» **Document passage**

★ ★ ★ ★ ★

10/22/08

Beginning

I always figured being intelligent was a good thing. Academic achievement came easy; listen to a lecture or read a book and the information was mine for a lifetime. To see a word was to know how to spell it. Mathematics, foreign language, philosophy, literature, economics, chemistry, physics; I loved them all. I pulled straight A's through high school and college without hardly breaking a sweat. My biggest dilemma was deciding what to major in. I spent the first three semesters of college taking classes from nearly every discipline, trying to decide what I liked best. In the end I went with psychology, because above all else, human behavior fascinated me. What makes people do the things they do? Are we a product of our environment or our genes?

I thought I was so smart then. I had no idea how stupid I really was.

★ ★ ★ ★ ★

» **Apply what you read**
**a.** List each subject named in the sentence of the intelligence essay that begins "Mathematics, foreign language".
**b.** Carry on the intelligence essay from its final sentence, "I had no idea how stupid I really was."

★ ★ ★ ★ ★

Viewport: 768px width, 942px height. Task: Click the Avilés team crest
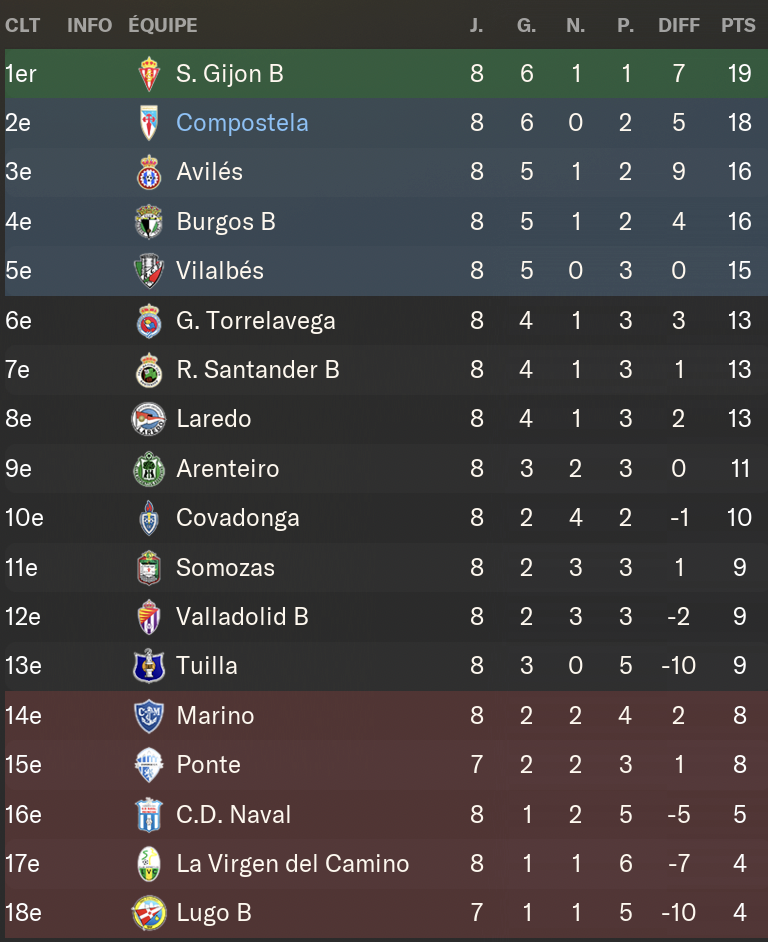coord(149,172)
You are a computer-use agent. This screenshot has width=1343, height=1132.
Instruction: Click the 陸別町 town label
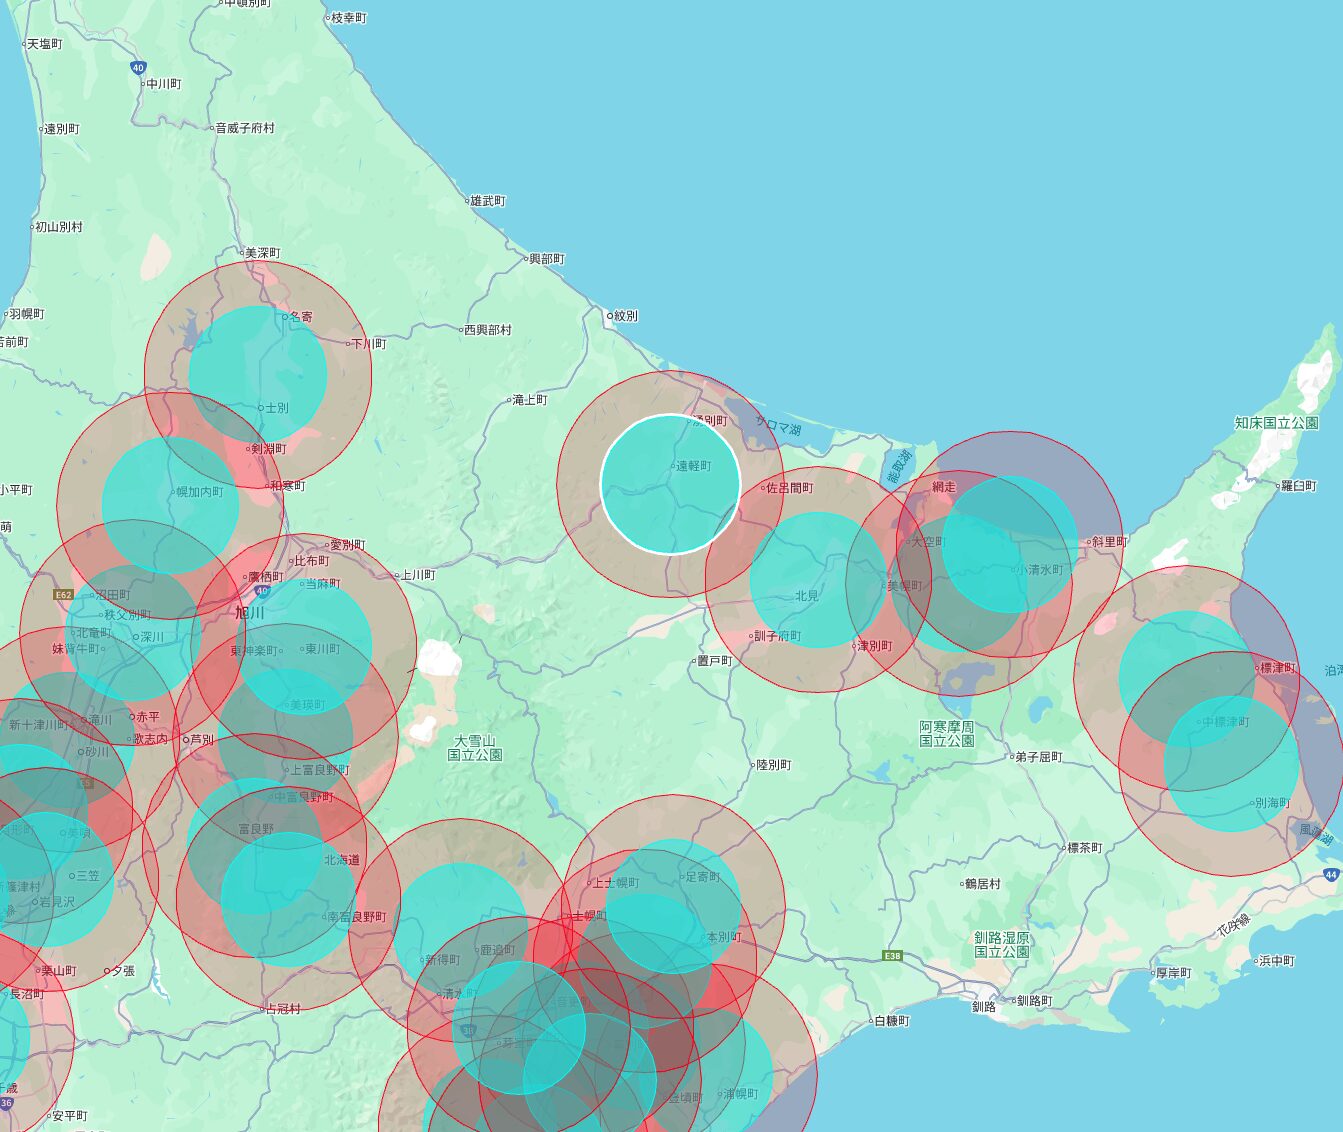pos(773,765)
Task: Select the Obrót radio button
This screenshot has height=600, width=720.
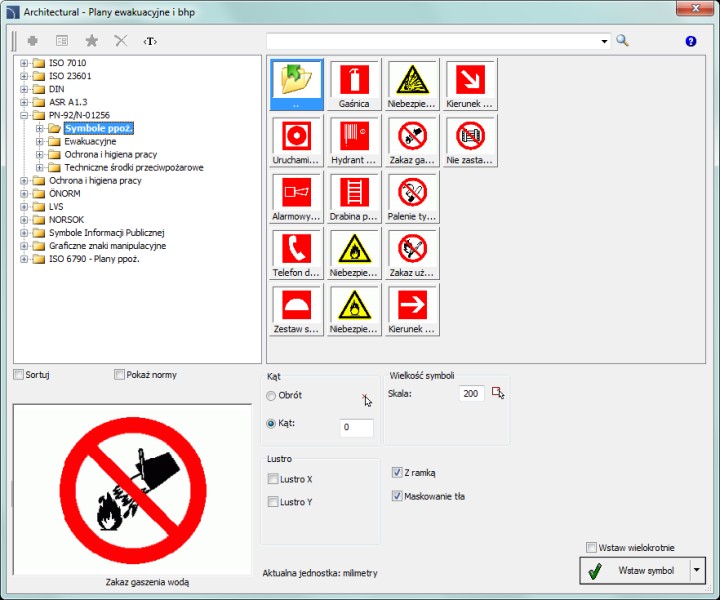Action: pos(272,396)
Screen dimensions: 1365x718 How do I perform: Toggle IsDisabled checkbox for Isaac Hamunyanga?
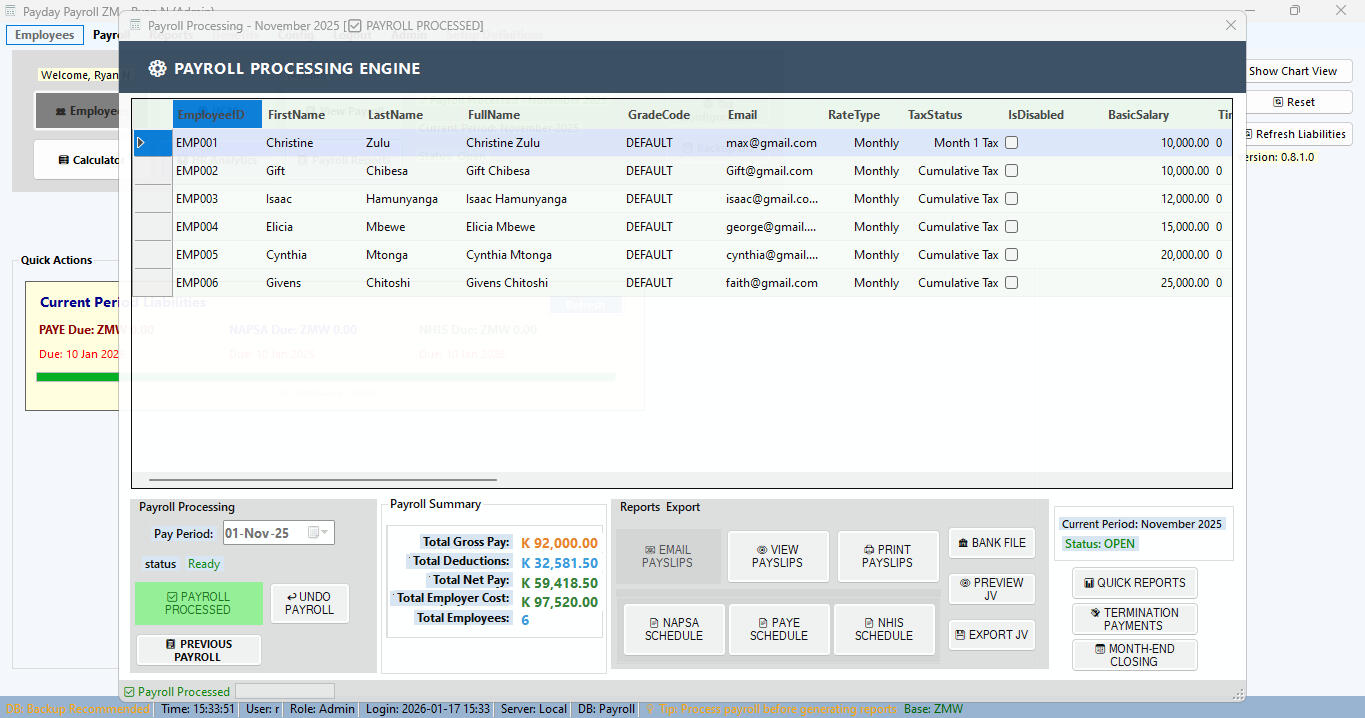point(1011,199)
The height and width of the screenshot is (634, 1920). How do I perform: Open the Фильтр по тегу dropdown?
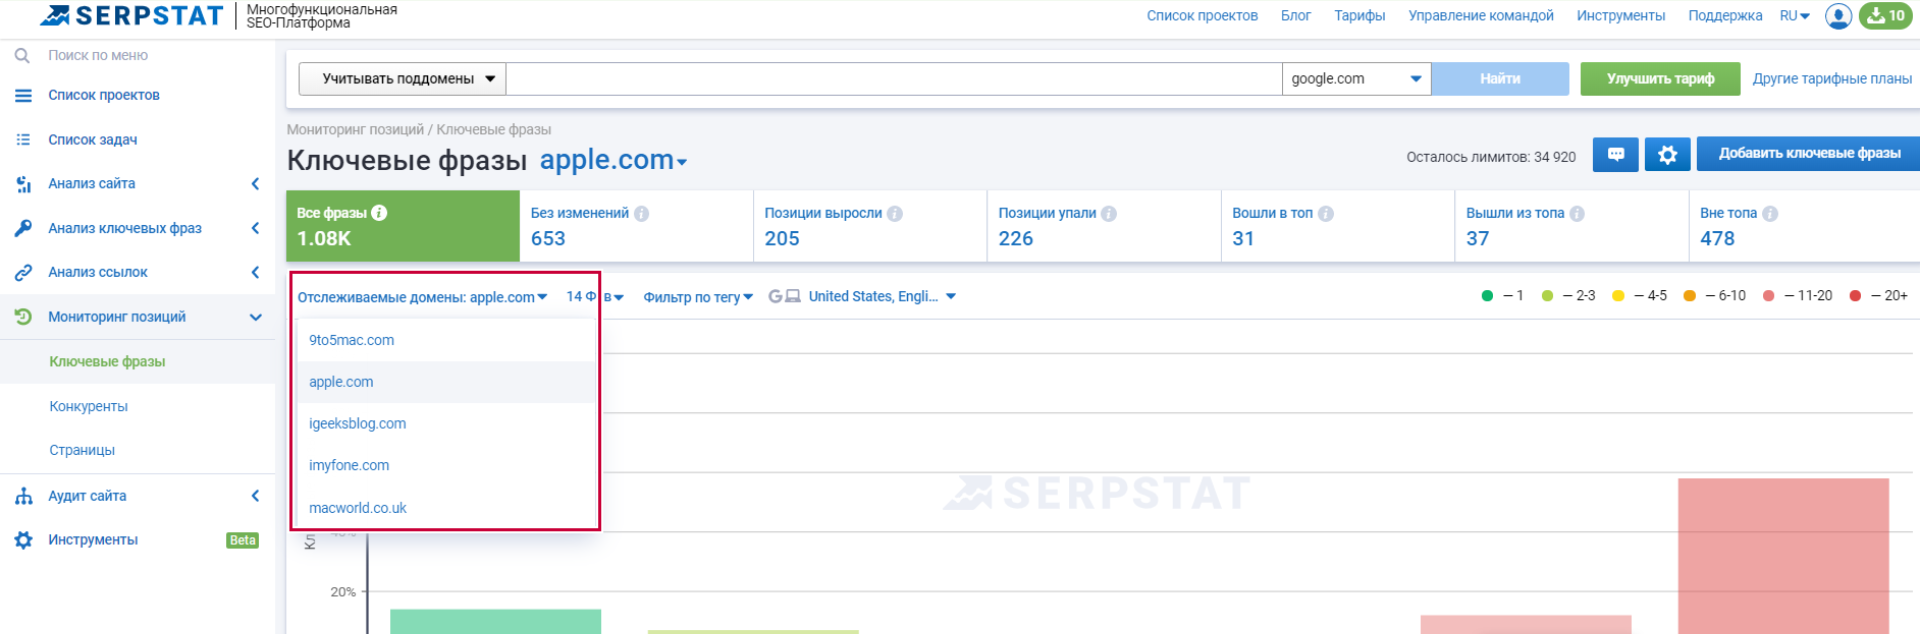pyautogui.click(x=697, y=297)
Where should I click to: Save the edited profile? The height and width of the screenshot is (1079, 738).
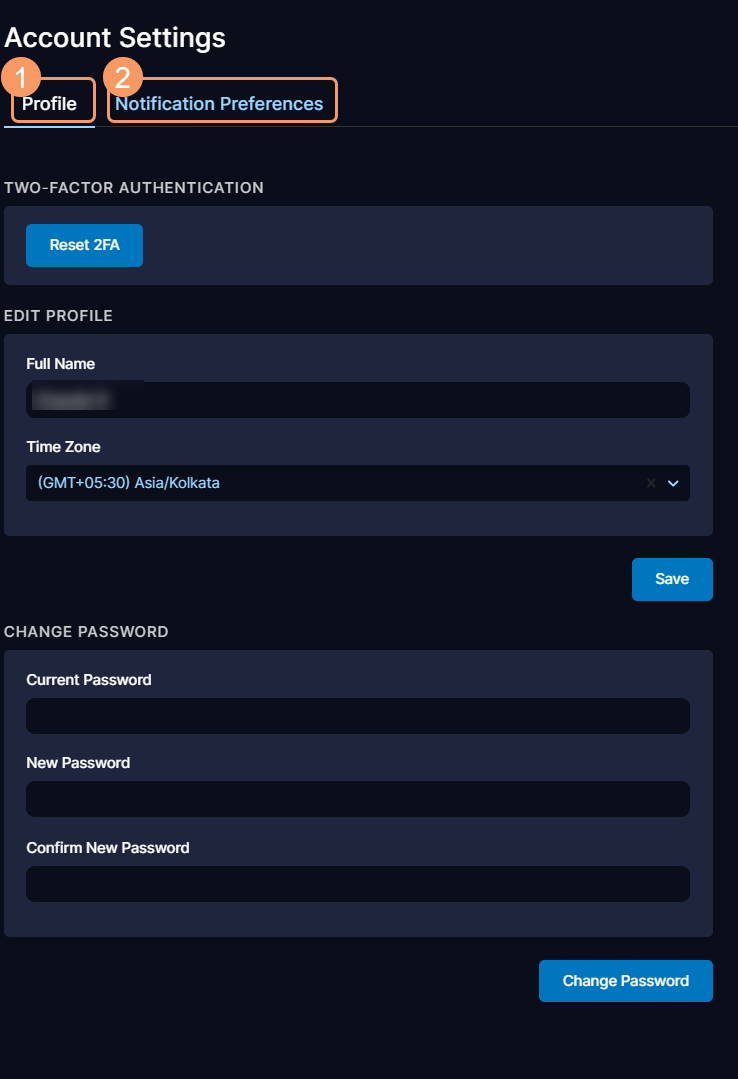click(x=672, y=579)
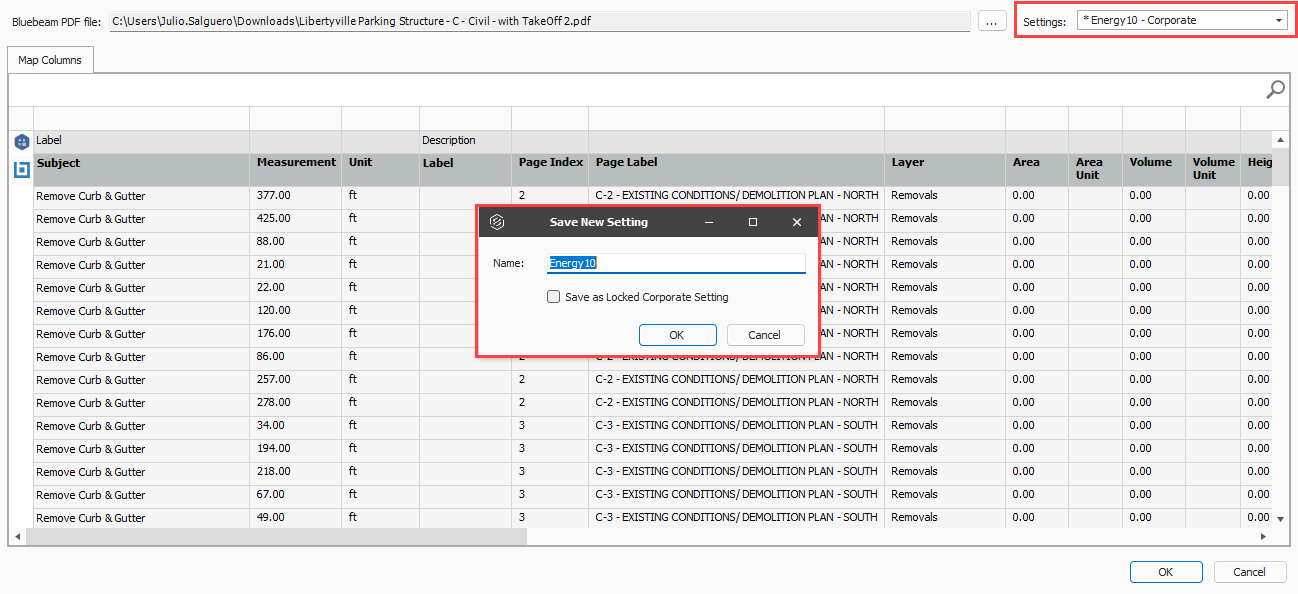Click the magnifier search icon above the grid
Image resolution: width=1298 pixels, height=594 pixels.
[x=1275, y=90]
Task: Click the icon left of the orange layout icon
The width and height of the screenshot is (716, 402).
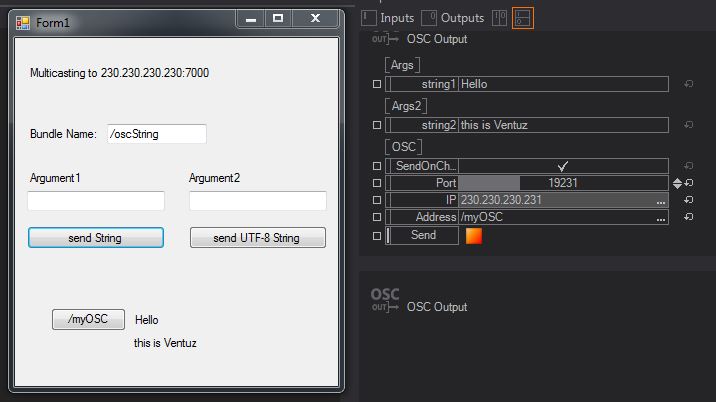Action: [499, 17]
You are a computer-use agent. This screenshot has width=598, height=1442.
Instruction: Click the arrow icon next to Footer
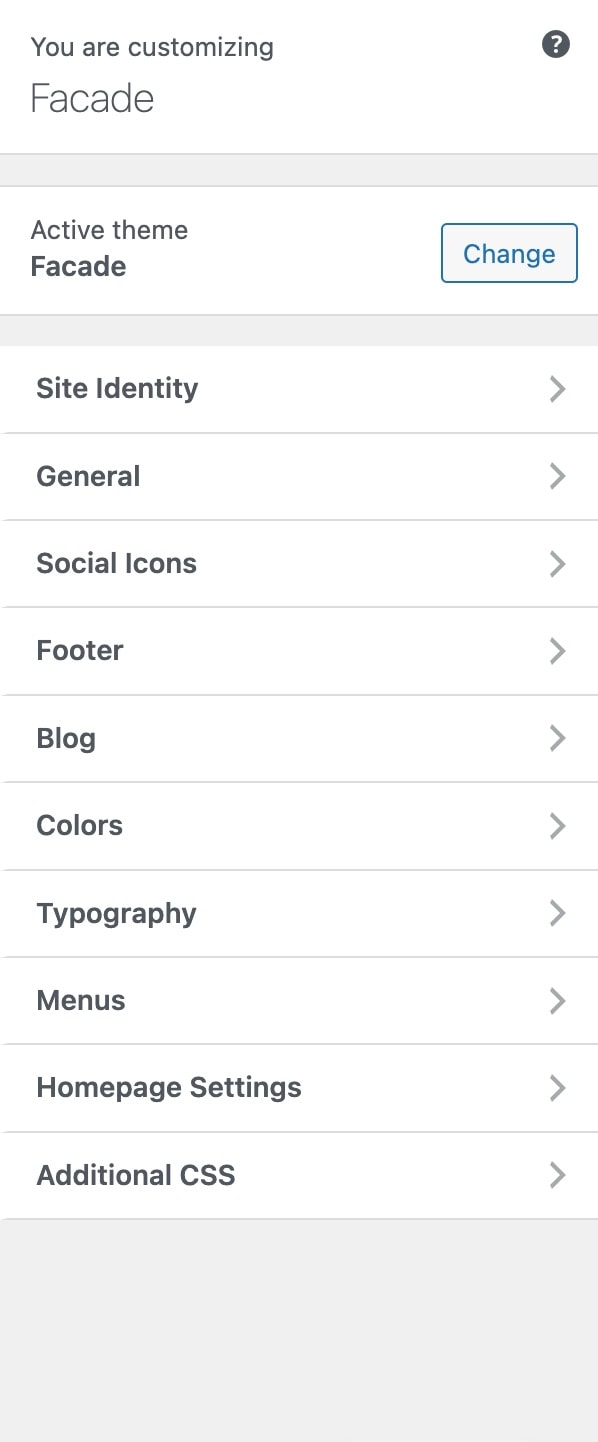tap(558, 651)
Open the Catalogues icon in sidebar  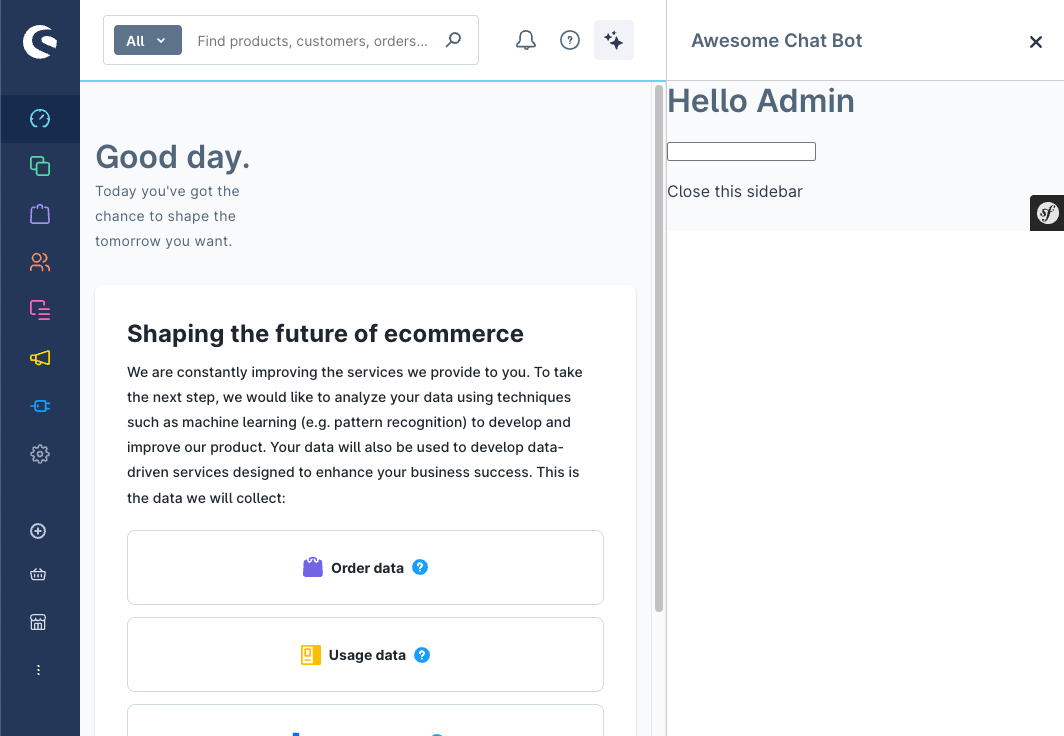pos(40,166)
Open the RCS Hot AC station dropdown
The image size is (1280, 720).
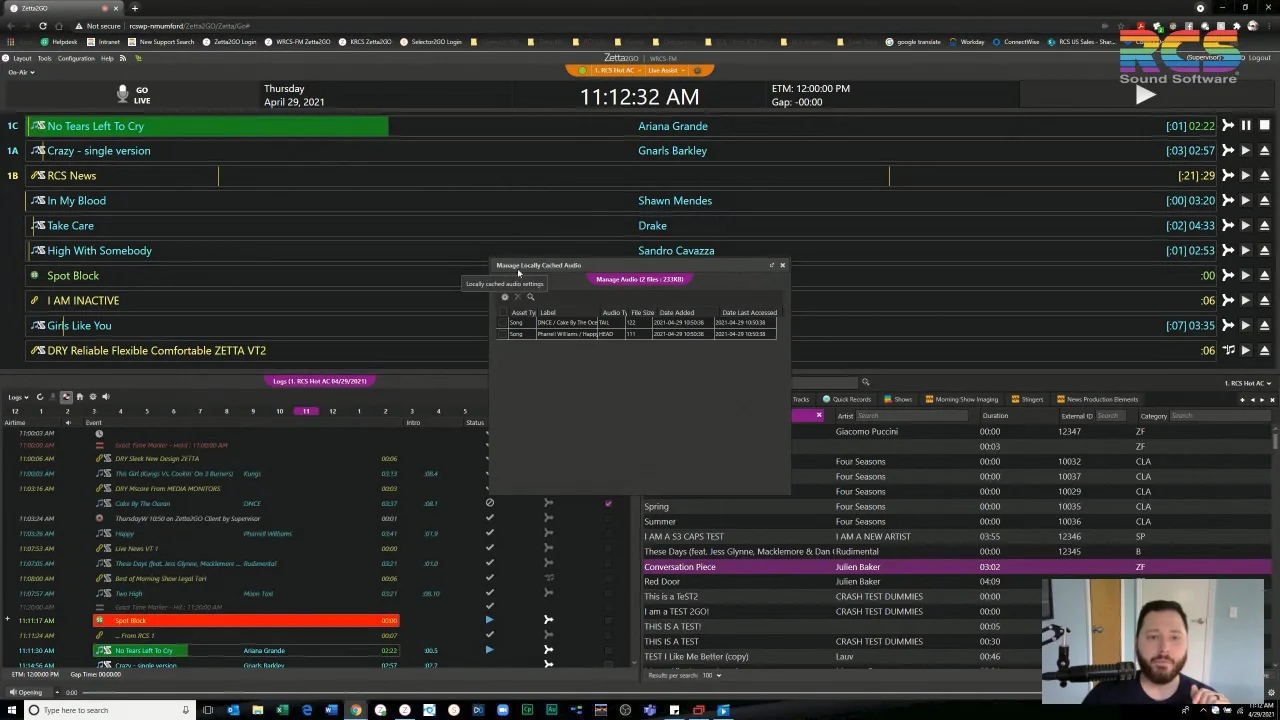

★ ★ ★ ★ ★

» **Outputs in order**
**a.** Mathematics, foreign language, philosophy, literature, economics, chemistry, physics

**b.**
Here commences an attempt to chronicle the really dumb things that go through the head of an individual who appears to have it all together. I'm keeping it anonymous because I'd like to be able to say what I truly think without worrying about shocking my family and friends.

You see, deep down I have one basic, irrational fear: that if my friends knew everything about me, they'd disappear.

Hence this anonymous blog. Maybe I'll have a lot to say. Or not.

2 comments:

  1. Hey, I posted a comment yesterday, but it's not here. Shucks.

    What I said was . . . sigh. Can't remember, but it had something to do with how much we have in common being studid smart girls, although I think I might be a little more stupid and a little less smart.

    I also wanted to say you'll probably have A LOT to say being anonymous and all. I can't wait to hear it.

    And, I also want to say as soon as you're ready to go public with your anonymous blog, send me a sign and I will pull you into my show.

    Oh, and thanks for following me.

    ReplyDelete
  2. See how stupid I am. I can't even spell stupid.